Bruxelles – Nessuna decisione attesa, ma il Parlamento europeo torna, dopo 11 anni, a lavorare sul regolamento sui diritti dei passeggeri aerei. Un file bloccato in Consiglio, su cui l’Eurocamera attendeva un confronto dal 2014, anno in cui i deputati europei hanno definito la posizione istituzionale. Dopo il via libera degli Stati membri raggiunto la scorsa settimana, ora si può riprendere il discorso negoziale. E’ l’inizio di un percorso che si annuncia tortuoso, perché la posizione adottata dai 27 è quantomeno controversa. “Si tutelano le compagnie aeree, riducendo i rimborsi e aumentando i tempi per ottenerli“, critica Pierfrancesco Maran (Pd/S&D), alla vigilia dei lavori dell’Aula.
Secondo le regole vigenti per i passeggeri aerei esiste la possibilità di richiedere un risarcimento compreso tra i 250 e i 600 euro per ritardi pari o superiori alle 3 ore. Con le modifiche che vorrebbero introdurre gli Stati membri i passeggeri potranno venire rimborsati fino a 300 euro per ritardi superiori alle 4 ore sui voli intra-Ue e nelle tratte inferiori ai 3500 chilometri, e fino a 500 euro per ritardi di oltre 6 ore sui viaggi più lunghi. In caso di annullamento del viaggio, le compensazioni potranno essere richieste solo se la notifica della cancellazione del volo avviene a meno di 14 giorni dalla partenza, e spetta alla compagnia aerea fornire i moduli precompilati per fare domanda di rimborso.

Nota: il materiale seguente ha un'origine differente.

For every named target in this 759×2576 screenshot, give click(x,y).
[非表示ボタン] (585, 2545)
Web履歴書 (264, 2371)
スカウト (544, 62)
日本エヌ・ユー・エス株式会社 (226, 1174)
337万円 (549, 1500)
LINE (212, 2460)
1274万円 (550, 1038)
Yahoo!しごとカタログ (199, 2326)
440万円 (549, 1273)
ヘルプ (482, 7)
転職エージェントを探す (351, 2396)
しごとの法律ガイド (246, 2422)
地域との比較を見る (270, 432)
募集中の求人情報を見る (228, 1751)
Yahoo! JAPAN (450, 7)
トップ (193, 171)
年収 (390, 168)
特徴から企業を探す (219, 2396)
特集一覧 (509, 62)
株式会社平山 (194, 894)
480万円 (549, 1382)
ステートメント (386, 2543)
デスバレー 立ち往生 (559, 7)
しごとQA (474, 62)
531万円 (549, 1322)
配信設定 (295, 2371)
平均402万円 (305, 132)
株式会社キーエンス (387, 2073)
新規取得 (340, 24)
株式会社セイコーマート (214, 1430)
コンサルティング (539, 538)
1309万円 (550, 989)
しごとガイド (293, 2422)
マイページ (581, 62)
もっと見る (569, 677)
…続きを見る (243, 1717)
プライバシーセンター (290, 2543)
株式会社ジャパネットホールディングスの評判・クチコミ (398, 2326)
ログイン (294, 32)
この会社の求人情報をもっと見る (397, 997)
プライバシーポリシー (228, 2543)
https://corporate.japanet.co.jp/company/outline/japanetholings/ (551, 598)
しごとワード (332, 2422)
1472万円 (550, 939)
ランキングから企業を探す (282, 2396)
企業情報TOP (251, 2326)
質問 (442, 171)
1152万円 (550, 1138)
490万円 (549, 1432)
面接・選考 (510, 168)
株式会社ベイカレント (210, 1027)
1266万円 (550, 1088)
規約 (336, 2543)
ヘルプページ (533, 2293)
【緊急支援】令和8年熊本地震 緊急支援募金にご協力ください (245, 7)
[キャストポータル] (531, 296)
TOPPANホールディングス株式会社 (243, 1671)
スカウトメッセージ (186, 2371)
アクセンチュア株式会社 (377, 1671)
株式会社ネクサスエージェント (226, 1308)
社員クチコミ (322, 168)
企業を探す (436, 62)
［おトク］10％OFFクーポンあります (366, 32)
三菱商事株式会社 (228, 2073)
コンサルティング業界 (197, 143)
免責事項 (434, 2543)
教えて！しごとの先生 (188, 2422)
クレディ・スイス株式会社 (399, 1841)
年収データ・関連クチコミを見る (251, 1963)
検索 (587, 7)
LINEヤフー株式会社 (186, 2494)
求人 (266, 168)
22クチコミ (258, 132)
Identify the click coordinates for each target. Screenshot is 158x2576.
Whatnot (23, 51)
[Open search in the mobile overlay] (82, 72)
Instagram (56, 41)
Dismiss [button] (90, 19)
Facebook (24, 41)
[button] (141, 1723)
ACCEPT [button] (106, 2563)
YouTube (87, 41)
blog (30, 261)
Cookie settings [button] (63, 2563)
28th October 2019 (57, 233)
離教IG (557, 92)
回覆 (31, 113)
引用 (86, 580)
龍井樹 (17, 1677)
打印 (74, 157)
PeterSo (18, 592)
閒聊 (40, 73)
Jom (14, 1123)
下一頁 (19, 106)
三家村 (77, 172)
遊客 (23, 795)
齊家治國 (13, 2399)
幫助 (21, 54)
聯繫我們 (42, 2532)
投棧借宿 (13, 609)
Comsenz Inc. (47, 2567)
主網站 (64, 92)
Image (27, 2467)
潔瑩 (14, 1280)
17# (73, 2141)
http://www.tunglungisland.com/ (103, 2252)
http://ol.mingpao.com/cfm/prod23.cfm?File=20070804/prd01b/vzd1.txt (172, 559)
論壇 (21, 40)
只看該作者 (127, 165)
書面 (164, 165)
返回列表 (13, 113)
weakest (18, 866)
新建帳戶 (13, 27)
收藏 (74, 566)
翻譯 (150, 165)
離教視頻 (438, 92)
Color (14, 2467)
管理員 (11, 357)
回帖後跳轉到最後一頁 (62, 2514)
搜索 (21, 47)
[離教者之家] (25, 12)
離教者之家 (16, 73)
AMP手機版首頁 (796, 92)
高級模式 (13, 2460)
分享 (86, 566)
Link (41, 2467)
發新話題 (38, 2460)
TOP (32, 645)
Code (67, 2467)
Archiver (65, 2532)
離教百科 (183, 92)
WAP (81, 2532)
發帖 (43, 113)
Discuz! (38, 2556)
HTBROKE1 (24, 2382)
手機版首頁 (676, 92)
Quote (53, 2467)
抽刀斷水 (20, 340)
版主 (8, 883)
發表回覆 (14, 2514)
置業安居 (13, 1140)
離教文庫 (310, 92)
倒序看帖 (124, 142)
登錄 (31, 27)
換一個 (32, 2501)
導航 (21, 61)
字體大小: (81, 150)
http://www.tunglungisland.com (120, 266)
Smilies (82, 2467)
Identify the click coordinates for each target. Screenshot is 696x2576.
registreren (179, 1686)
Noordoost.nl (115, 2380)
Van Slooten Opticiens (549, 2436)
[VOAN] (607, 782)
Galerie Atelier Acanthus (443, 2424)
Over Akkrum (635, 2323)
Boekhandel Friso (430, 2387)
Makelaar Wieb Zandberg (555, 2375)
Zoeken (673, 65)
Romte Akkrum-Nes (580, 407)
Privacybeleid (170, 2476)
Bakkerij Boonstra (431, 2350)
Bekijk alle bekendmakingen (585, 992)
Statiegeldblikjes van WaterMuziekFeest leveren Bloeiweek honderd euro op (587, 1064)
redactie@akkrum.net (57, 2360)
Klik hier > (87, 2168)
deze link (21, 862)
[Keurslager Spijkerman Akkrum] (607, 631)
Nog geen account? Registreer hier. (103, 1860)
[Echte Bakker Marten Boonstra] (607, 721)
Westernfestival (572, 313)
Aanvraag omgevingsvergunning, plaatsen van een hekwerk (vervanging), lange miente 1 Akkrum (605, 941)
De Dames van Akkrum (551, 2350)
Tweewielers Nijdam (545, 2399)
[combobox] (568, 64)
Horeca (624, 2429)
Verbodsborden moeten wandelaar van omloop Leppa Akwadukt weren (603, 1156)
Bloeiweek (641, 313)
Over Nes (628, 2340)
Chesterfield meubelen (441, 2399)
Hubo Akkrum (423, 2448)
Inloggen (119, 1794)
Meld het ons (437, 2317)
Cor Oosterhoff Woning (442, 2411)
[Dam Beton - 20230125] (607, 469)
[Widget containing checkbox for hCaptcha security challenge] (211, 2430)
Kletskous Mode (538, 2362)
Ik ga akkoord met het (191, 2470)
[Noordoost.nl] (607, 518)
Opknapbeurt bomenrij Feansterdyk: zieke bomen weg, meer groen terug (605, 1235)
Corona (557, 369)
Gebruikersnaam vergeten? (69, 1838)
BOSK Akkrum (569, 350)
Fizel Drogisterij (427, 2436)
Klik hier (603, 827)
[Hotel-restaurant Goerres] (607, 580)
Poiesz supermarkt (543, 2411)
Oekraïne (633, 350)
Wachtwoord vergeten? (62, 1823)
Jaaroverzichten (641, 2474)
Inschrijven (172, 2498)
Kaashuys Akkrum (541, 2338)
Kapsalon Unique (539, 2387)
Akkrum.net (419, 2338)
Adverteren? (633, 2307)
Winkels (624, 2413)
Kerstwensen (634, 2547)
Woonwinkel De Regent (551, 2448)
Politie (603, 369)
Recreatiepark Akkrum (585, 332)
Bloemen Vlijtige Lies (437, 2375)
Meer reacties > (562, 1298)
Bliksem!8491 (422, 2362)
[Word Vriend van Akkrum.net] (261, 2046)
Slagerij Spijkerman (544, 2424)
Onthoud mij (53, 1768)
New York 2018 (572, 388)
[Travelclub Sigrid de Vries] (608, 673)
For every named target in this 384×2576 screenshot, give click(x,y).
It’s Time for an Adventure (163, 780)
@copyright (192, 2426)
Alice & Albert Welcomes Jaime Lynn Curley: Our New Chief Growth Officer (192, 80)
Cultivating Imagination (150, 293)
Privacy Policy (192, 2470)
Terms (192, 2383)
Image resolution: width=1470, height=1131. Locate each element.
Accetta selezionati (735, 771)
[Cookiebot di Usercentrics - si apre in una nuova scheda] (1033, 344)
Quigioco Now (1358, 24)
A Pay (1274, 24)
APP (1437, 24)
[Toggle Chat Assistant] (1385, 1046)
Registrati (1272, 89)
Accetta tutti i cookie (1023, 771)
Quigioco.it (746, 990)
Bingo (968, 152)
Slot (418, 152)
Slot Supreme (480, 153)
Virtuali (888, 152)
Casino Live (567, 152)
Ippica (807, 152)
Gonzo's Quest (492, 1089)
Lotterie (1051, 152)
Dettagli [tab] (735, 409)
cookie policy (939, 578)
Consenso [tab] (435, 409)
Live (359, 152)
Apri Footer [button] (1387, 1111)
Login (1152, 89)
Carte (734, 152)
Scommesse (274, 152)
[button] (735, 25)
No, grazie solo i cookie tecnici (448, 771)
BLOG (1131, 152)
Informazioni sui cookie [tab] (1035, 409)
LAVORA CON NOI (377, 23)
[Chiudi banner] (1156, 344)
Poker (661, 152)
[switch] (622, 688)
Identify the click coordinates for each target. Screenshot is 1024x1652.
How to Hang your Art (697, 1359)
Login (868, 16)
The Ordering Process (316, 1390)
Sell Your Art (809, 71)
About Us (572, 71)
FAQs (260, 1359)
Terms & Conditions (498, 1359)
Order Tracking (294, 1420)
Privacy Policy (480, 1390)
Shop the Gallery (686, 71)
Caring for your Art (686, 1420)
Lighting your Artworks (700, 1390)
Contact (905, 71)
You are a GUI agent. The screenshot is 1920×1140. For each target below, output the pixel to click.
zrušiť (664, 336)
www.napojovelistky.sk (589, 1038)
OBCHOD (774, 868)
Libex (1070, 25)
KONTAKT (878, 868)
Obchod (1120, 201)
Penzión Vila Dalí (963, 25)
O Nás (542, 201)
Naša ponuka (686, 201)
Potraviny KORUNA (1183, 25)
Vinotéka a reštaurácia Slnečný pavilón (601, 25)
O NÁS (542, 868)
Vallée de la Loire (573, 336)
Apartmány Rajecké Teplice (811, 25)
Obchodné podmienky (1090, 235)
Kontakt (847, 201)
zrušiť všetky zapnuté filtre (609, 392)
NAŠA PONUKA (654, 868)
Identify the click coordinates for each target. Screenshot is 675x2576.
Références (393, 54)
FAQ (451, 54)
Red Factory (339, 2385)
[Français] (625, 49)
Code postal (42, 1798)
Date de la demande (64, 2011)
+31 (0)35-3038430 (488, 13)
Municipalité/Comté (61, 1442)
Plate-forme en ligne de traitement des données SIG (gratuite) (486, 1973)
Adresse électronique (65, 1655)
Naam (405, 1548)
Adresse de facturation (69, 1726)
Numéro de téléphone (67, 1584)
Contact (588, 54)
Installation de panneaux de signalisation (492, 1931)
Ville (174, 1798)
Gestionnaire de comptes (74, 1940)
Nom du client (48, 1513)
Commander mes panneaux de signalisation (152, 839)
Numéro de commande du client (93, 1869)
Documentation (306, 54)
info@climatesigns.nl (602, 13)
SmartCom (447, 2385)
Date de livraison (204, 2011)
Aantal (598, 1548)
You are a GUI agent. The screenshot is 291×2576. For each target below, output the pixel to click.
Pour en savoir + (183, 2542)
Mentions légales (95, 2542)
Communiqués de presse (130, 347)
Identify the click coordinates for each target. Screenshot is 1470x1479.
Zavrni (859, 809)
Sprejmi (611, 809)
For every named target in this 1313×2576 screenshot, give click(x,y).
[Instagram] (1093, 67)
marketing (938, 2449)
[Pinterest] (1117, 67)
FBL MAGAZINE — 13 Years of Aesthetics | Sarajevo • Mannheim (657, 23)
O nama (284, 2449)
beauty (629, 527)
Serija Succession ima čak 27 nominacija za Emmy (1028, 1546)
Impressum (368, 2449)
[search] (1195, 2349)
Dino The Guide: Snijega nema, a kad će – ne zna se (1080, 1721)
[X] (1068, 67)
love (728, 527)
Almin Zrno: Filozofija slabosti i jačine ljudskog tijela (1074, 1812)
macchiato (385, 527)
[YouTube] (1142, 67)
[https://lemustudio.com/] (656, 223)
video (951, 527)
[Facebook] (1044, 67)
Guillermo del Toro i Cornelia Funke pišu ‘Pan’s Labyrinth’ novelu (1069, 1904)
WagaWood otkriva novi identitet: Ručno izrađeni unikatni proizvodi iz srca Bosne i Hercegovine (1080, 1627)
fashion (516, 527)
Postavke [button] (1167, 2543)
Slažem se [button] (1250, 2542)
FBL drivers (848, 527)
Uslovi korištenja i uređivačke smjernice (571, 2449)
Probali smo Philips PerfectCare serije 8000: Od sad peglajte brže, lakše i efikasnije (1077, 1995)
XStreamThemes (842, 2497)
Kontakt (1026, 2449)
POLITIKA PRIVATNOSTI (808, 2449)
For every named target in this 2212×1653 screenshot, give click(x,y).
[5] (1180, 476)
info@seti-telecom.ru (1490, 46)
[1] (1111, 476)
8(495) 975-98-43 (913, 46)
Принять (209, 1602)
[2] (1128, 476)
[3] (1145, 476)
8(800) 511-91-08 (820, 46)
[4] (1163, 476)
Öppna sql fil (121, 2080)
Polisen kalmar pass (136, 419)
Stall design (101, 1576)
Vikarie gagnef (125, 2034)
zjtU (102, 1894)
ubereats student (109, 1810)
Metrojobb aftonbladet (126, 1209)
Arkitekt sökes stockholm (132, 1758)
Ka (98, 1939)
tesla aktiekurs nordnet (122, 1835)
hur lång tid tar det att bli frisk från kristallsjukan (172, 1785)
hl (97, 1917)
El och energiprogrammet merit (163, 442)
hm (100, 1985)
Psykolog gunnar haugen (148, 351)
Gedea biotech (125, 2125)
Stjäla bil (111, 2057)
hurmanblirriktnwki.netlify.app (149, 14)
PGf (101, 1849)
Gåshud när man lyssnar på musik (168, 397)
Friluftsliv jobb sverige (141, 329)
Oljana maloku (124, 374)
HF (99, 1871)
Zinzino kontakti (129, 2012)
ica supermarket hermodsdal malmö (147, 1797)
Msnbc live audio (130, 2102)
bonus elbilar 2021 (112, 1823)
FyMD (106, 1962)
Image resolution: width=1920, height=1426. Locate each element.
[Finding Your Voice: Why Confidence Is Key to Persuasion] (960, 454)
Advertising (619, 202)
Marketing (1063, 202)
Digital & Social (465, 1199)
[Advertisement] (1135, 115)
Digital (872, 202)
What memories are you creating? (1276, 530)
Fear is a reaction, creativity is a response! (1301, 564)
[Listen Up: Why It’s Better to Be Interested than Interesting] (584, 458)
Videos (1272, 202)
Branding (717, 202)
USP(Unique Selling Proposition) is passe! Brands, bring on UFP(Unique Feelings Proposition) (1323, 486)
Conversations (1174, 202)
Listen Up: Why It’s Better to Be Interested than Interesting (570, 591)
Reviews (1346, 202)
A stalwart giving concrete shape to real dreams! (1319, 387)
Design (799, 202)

Il dibattito previsto per il tardo pomeriggio del 17 giugno si annuncia dunque incandescente, visto un Parlamento più vicino alle istanze dei cittadini a differenza di un Consiglio più in sintonia con le esigenze delle compagnie. Un primo round, che servirà a capire come potrà finire, dopo 11 anni di attesa, la contrapposizione tra compagnie aeree da una parte e passeggeri e loro diritti dall’altra
Medio Oriente e Ungheria, nuove divisioni e nuovi scontri
Nell’Ue divisa in materia di trasporti e diritti degli utenti, c’è un Parlamento che procede in ordine sparso sul grande tema di attualità che figura nell’agenda del Parlamento riunito in sessione plenaria: Israele. L’attacco israeliano in Iran agita e divide i diversi schieramenti. I portavoce dei rispettivi gruppi mostrano tutto lo spettro di possibile vedute, che non porta a reazioni unitarie. I popolari (Ppe) hanno chiesto di poter tenere un dibattito tutto nuovo sull’accaduto, i socialisti (S&D) si dichiarano “preoccupati” per il rischio di una possibile escalation in tutta la regione del Medio Oriente e anche oltre, esortando tutte le parti da astenersi azioni che possano peggiorare la situazione e chiedendo “la sospensione delle relazioni commerciali” tra Unione europea e Stato ebraico. Richieste analoghe quelle dei liberali (Re), che sostengono gli sforzi dell’Alto rappresentante per la politica estera e di sicurezza, Kaja Kallas, “rivedere l’accordo di associazione Ue-Israele“.
Il gruppo de la Sinistra accusa Israele di “genocidio” a Gaza e chiede linea dura con “embargo sulle armi, sospensione dell’accordo di associazione Ue-Israele, e di dare seguito al mandato di arresto per Netanyahu“. Sono i gruppi della destra euro-scettica e sovranista a venire incontro a Israele: “L’Iran sta minacciando Israele e qui c’è una questione di sopravvivenza. Israele ha il diritto di difendersi“, la posizione dei Patrioti (PfE), mentre dalle fila dei Conservatori (Ecr) giunge la richiesta di non mettere insieme e sullo stesso piano la situazione di Gaza con l’Iran.
Infine sarà l’Ungheria di Viktor Orban a tenere banco, con almeno due discussioni: la relazione sullo stato di diritto della Commissione europea (17 giugno, attorno alle 13:30) e il dibattito sulla libertà di associazione e riunione in Ungheria e necessità di intervento della Commissione (18 giugno, alle 13:00). I gruppi di destra insistono sulla necessità di non interferire con questioni di politica interna di Stati indipendenti e sovrani, mentre socialisti, liberali, Verdi, e sinistra radicale marciano compatti per fare nuove pressioni sul governo di Budapest.